■ Provided text ■
■ ■ ■ ■ ■

Who knows how many other grammar violations I'm committing on a regular basis!? I'm almost as discombobulated by this as I was when I recently learned that "costed" is not a real word. And yes, I still use it! Daily. (Just like I still use sentence fragments, too.)

Okay, here's how it's gonna go: I am going to continue to write whatever the heck I want, and leave it up to people who want to publish it to clean it up for me. If you are conversing with me and you don't know that costed means the same thing as cost, well, that's just too bad.

Hi, my name is Karen, and I'm a functional ...okay, wait ... I was gonna say functional illiterate, which I always thought meant that you were basically illiterate but could still function in daily life. AND THAT'S WRONG TOO!!! I just looked it up. It means you CAN'T function. OMG.

I think I better just quit right now, and go over to the Grammar Girl site http://grammar.quickanddirtytips.com/default.aspx . The sad thing is, I bet I'll forget just about everything I learn there!

■ ■ ■ ■ ■

Collected data:
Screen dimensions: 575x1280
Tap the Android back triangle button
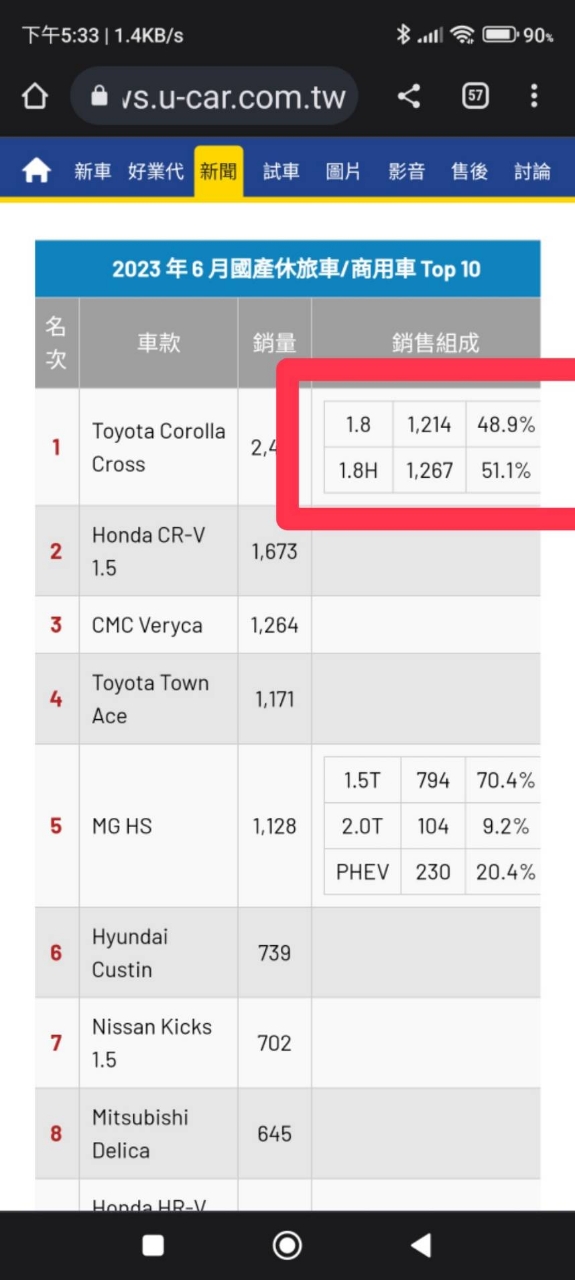coord(421,1244)
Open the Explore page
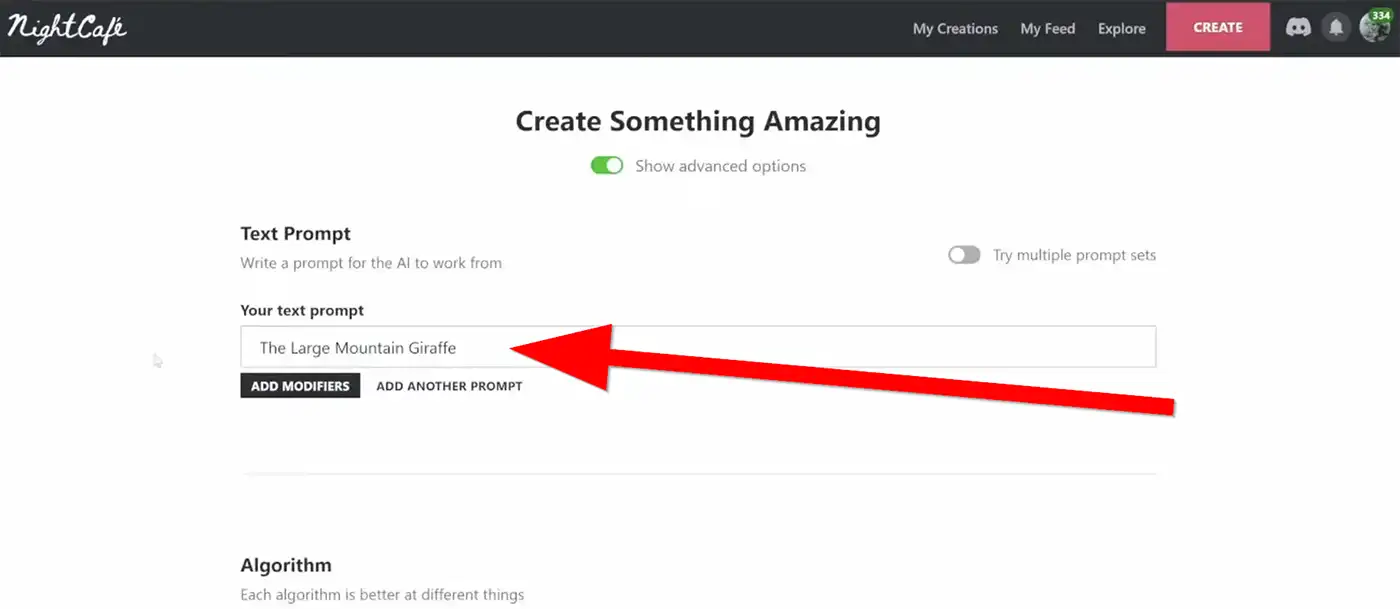This screenshot has height=609, width=1400. pyautogui.click(x=1121, y=28)
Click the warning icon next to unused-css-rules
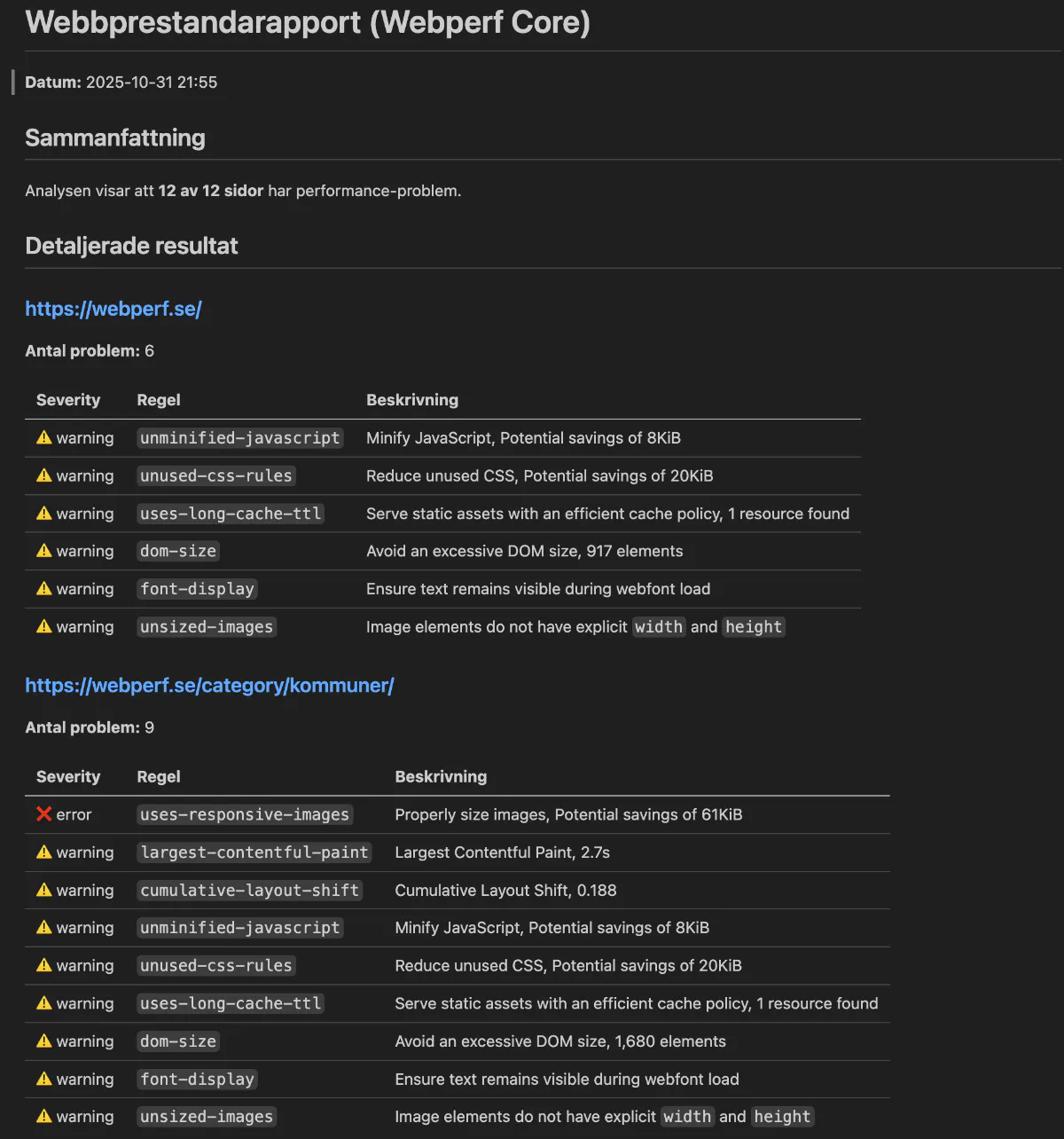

■ ■ ■ ■ ■

■ Try it ■
Transcribe the part of the grammar post starting at "I think I better" and ending at "I learn there!". The entries are separate material and stand apart from the grammar post.

■ Answer below ■
I think I better just quit right now, and go over to the Grammar Girl site http://grammar.quickanddirtytips.com/default.aspx . The sad thing is, I bet I'll forget just about everything I learn there!